The records:
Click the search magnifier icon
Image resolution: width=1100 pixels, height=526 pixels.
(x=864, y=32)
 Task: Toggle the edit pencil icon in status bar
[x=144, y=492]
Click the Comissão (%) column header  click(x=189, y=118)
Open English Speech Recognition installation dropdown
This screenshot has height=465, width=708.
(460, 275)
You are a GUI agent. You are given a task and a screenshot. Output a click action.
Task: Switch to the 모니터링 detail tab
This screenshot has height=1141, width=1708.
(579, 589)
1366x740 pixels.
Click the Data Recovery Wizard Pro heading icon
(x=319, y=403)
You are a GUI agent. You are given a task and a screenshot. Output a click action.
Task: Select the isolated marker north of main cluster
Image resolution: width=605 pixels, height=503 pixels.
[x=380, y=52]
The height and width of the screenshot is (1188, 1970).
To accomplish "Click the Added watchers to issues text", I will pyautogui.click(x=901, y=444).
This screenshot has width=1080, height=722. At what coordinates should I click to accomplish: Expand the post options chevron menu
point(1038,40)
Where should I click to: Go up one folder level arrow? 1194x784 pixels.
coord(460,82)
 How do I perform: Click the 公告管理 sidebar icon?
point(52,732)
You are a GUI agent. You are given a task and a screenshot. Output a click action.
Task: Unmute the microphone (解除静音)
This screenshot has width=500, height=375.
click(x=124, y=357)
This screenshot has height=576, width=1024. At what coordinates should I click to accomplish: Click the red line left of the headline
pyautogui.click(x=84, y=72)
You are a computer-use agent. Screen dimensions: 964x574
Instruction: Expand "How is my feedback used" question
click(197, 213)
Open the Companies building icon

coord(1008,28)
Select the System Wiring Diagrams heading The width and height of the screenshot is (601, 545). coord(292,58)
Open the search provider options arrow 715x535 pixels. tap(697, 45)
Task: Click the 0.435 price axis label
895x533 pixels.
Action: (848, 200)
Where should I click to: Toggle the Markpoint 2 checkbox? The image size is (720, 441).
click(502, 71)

Aim of the task: Output the lines from the one with "You are a computer-use" through the end of the records above, exactly, including both ends, and nothing besides.

Answer box:
You are a computer-use agent. Screen dimensions: 964x574
Instruction: Expand "How is my feedback used" question
click(197, 213)
Open the Companies building icon

coord(1008,28)
Select the System Wiring Diagrams heading The width and height of the screenshot is (601, 545). coord(292,58)
Open the search provider options arrow 715x535 pixels. tap(697, 45)
Task: Click the 0.435 price axis label
895x533 pixels.
Action: (848, 200)
Where should I click to: Toggle the Markpoint 2 checkbox? The image size is (720, 441).
click(502, 71)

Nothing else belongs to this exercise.